- Action item: An exact copy of the records is required, minus the pictures they hold.

- Study material:
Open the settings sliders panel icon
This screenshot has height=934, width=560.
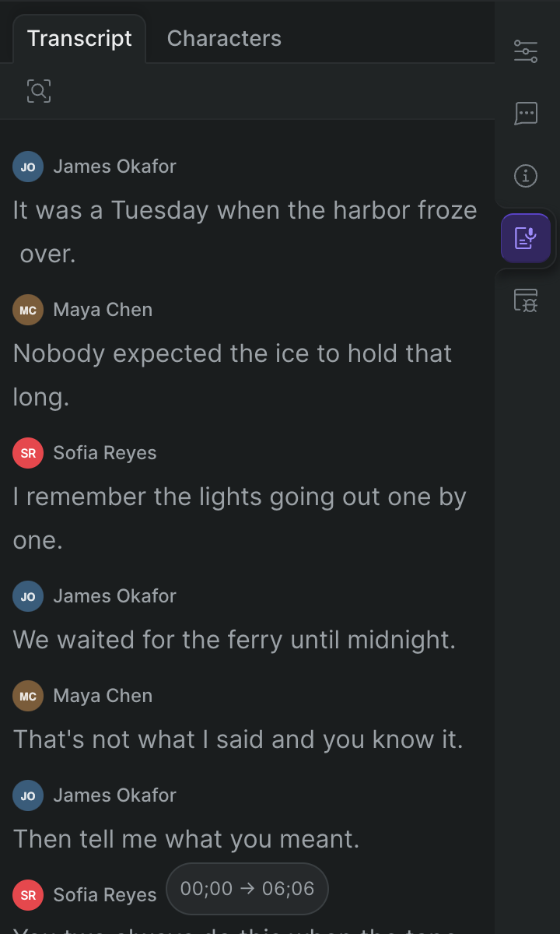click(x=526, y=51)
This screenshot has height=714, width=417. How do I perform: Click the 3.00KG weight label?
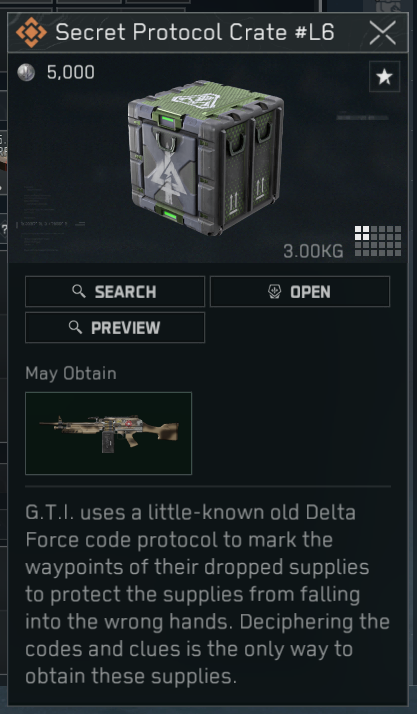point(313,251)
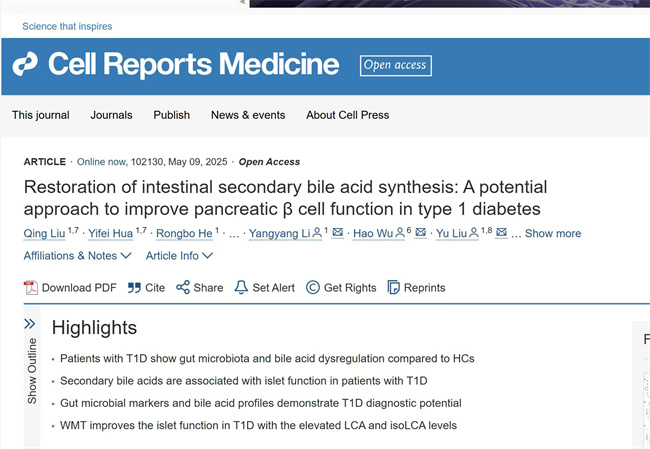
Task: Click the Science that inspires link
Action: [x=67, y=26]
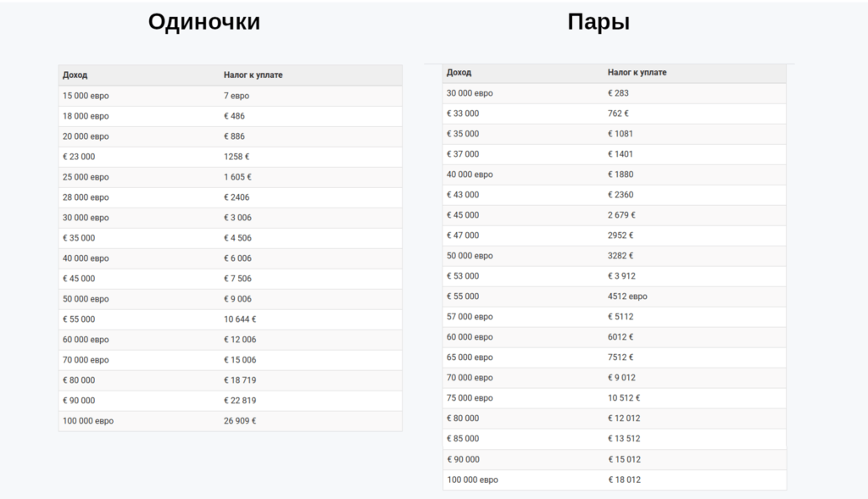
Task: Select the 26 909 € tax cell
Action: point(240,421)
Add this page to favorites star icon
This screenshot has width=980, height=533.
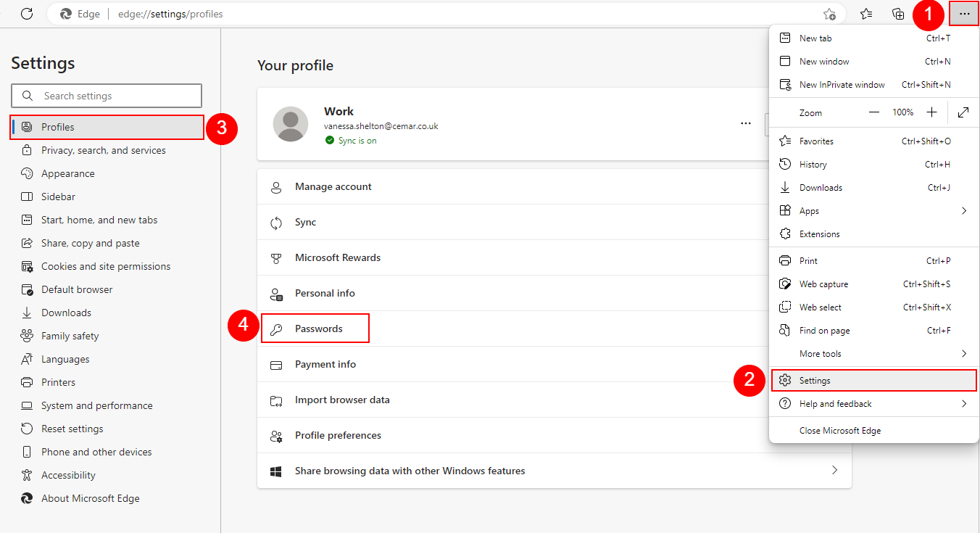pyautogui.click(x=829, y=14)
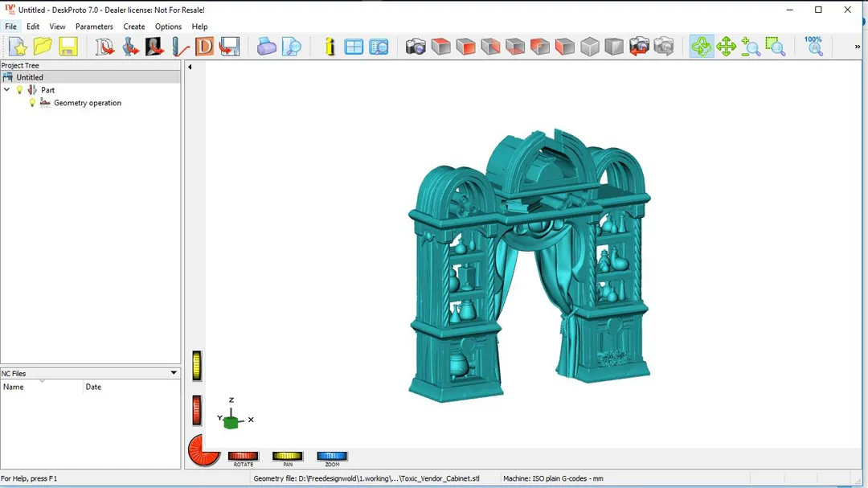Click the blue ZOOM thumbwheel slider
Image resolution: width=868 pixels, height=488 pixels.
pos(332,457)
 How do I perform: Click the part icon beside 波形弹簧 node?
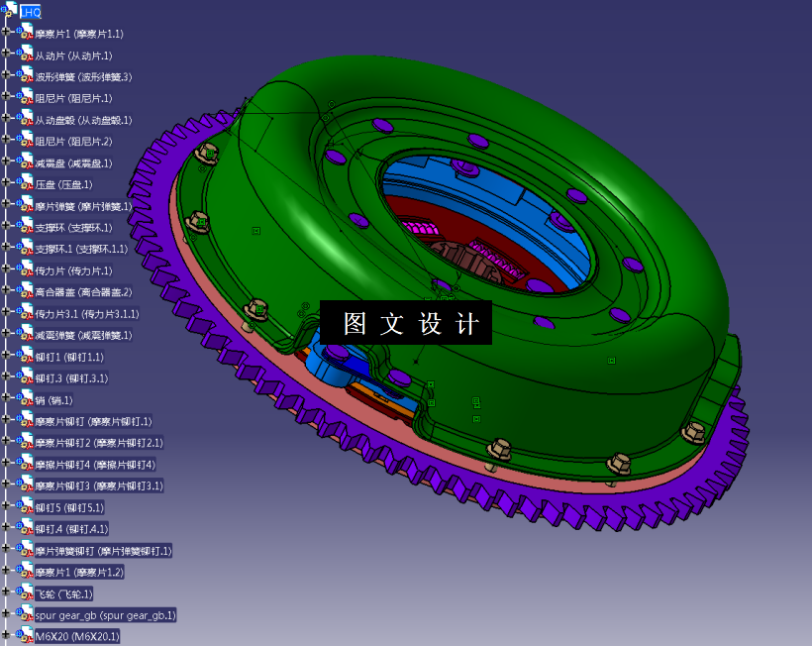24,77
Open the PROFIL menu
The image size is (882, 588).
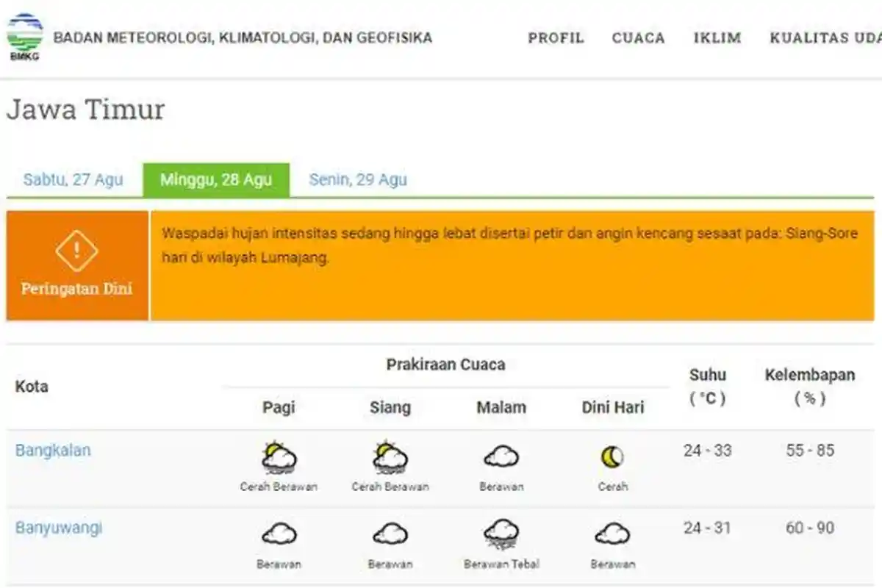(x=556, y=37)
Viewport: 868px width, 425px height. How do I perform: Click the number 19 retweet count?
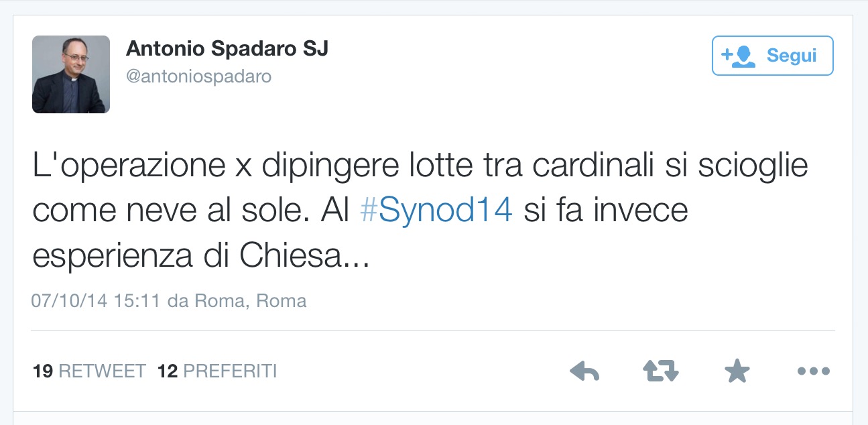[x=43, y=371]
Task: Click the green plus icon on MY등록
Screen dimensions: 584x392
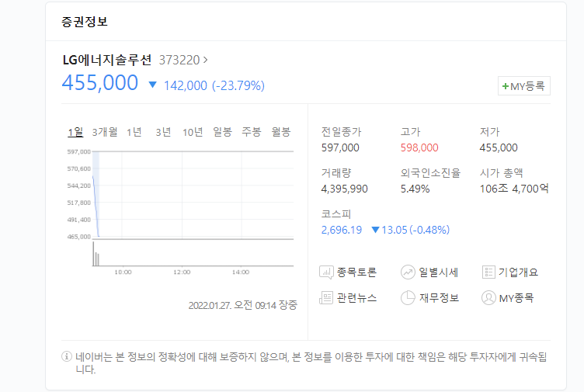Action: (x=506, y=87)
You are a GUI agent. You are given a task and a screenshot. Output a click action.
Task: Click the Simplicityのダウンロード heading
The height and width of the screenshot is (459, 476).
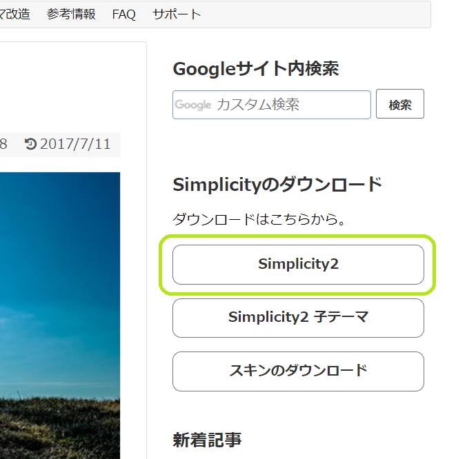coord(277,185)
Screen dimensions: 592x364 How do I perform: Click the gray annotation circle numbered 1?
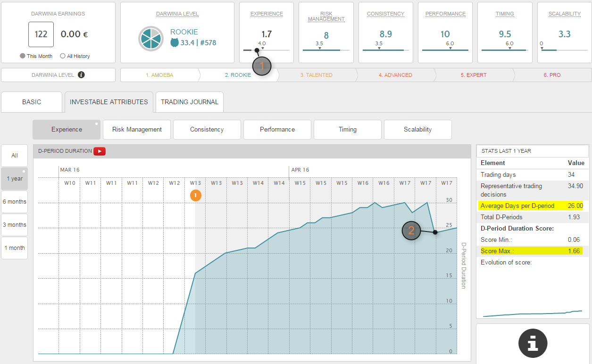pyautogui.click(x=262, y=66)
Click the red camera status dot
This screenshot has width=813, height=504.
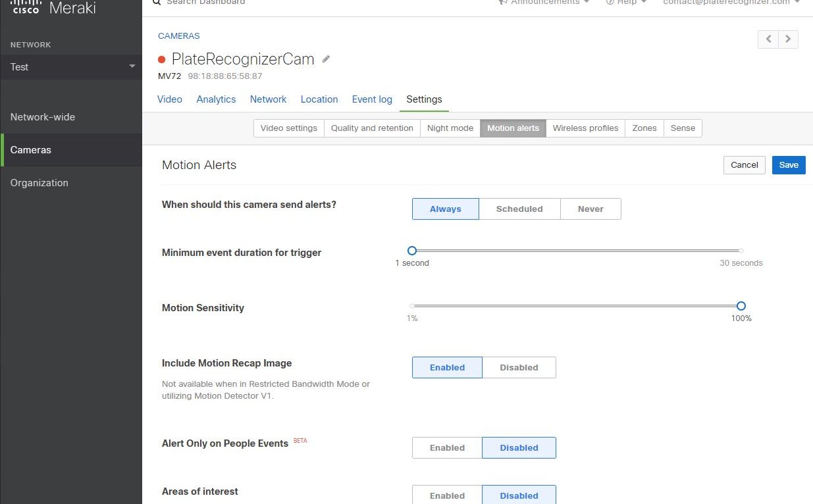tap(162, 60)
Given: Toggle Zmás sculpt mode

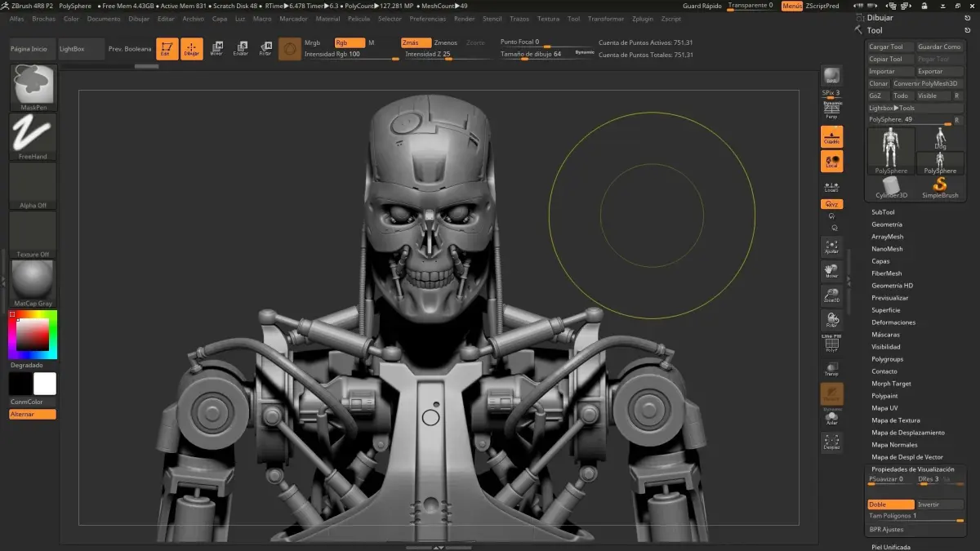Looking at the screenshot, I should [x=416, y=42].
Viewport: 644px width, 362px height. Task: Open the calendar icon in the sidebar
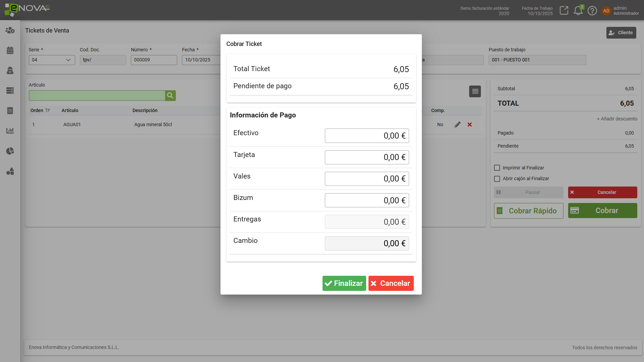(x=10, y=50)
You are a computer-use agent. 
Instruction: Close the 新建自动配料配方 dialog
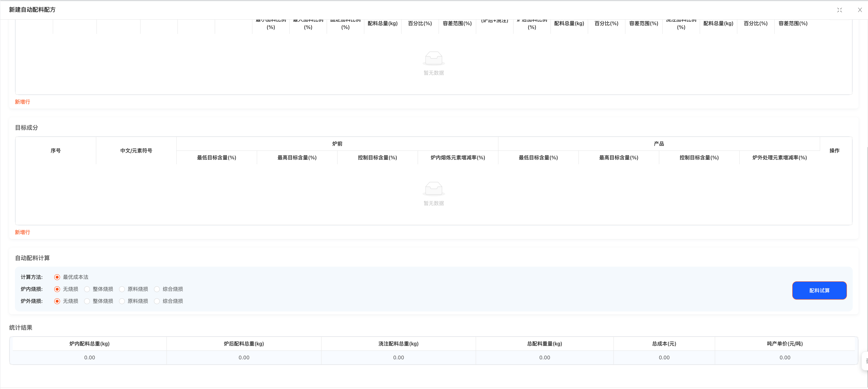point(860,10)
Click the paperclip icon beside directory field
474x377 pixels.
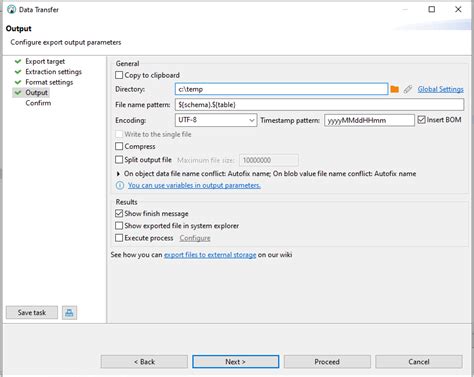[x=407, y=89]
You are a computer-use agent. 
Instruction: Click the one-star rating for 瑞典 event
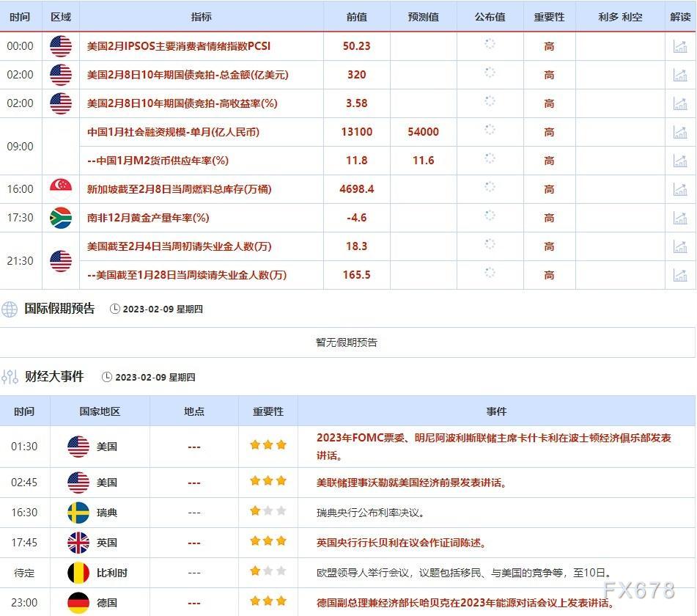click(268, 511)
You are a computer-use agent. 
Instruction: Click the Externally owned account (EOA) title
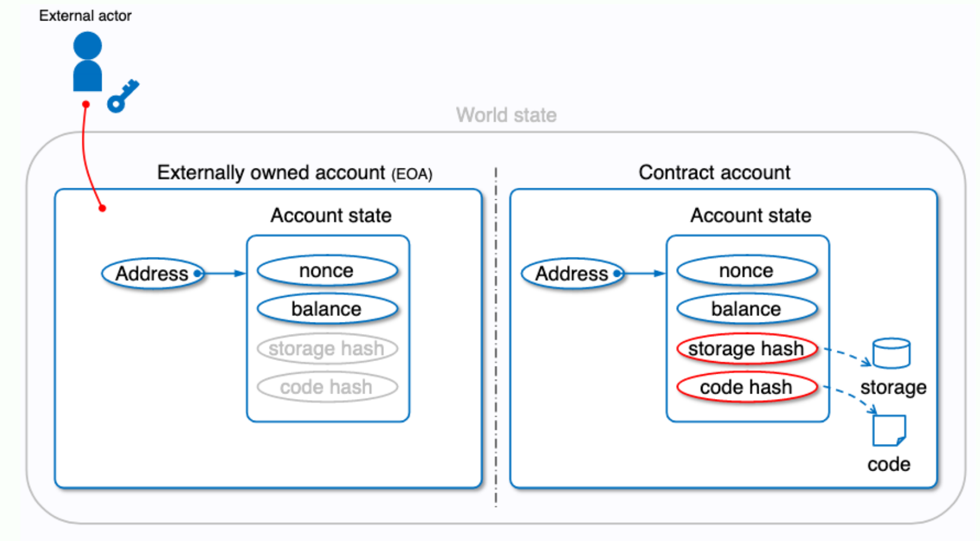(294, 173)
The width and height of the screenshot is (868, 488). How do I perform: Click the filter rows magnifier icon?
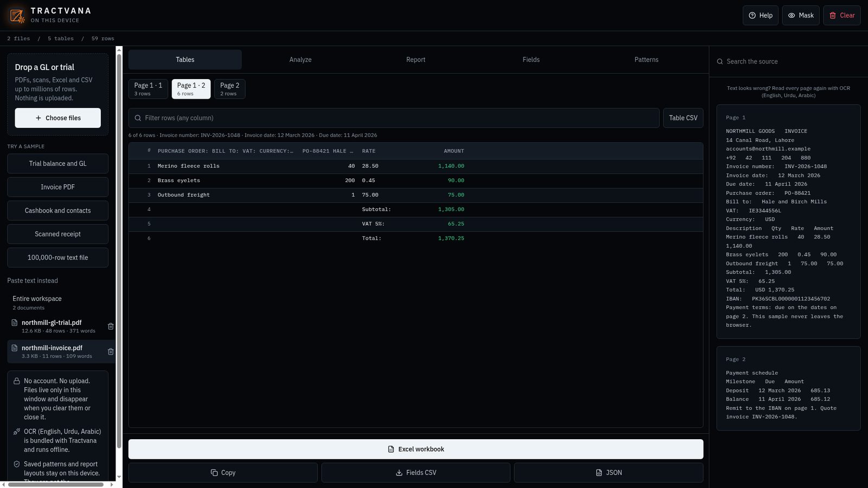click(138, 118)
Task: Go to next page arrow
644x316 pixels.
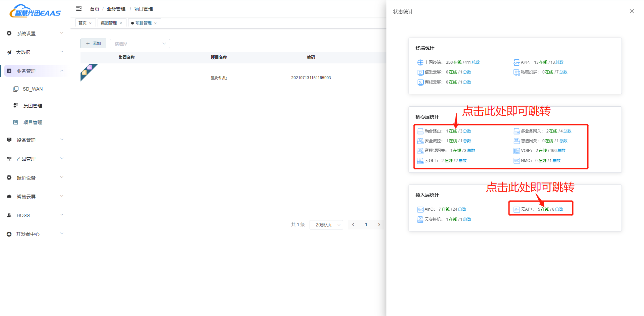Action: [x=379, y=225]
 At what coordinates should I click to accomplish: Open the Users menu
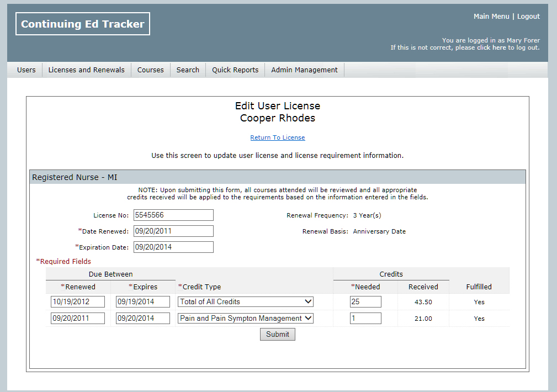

- Task response:
Open the settings sliders panel icon
This screenshot has height=934, width=560.
click(x=526, y=51)
This screenshot has height=714, width=417. How do I perform: Click the 3.00KG weight label?
point(313,251)
Task: Click the Science that inspires link
Action: [x=67, y=26]
Task: Select the 26 909 € tax cell
Action: point(240,421)
Add this page to favorites star icon
This screenshot has width=980, height=533.
pyautogui.click(x=829, y=14)
Click the blue ZOOM thumbwheel slider
Image resolution: width=868 pixels, height=488 pixels.
pos(332,457)
 How do I perform: Click the part icon beside 波形弹簧 node?
24,77
Open the PROFIL menu
The image size is (882, 588).
(x=556, y=37)
Viewport: 868px width, 425px height. How do I perform: Click the number 19 retweet count?
[x=43, y=371]
Task: Click the green plus icon on MY등록
Screen dimensions: 584x392
Action: (x=506, y=87)
You are a GUI agent. You are given a task and a screenshot. Output a click action.
Task: Click the Simplicityのダウンロード heading
The height and width of the screenshot is (459, 476).
coord(277,185)
Screen dimensions: 592x364 How do I perform: Click the gray annotation circle numbered 1?
pyautogui.click(x=262, y=66)
Click the red camera status dot
This screenshot has width=813, height=504.
tap(162, 60)
Given: Toggle Zmás sculpt mode

Looking at the screenshot, I should [x=416, y=42].
Viewport: 644px width, 362px height. Task: Open the calendar icon in the sidebar
(x=10, y=50)
You are a computer-use agent. 
Instruction: Close the 新建自动配料配方 dialog
point(860,10)
Click the paperclip icon beside directory field
474x377 pixels.
[x=407, y=89]
You are a computer-use agent. 
Instruction: Click the one-star rating for 瑞典 event
click(268, 511)
You are a computer-use agent. 
Instruction: Click the Externally owned account (EOA) title
(294, 173)
The width and height of the screenshot is (868, 488). How do I perform: Click the filter rows magnifier icon?
click(138, 118)
Task: Go to next page arrow
644x316 pixels.
Action: [x=379, y=225]
 At what coordinates should I click to accomplish: Open the Users menu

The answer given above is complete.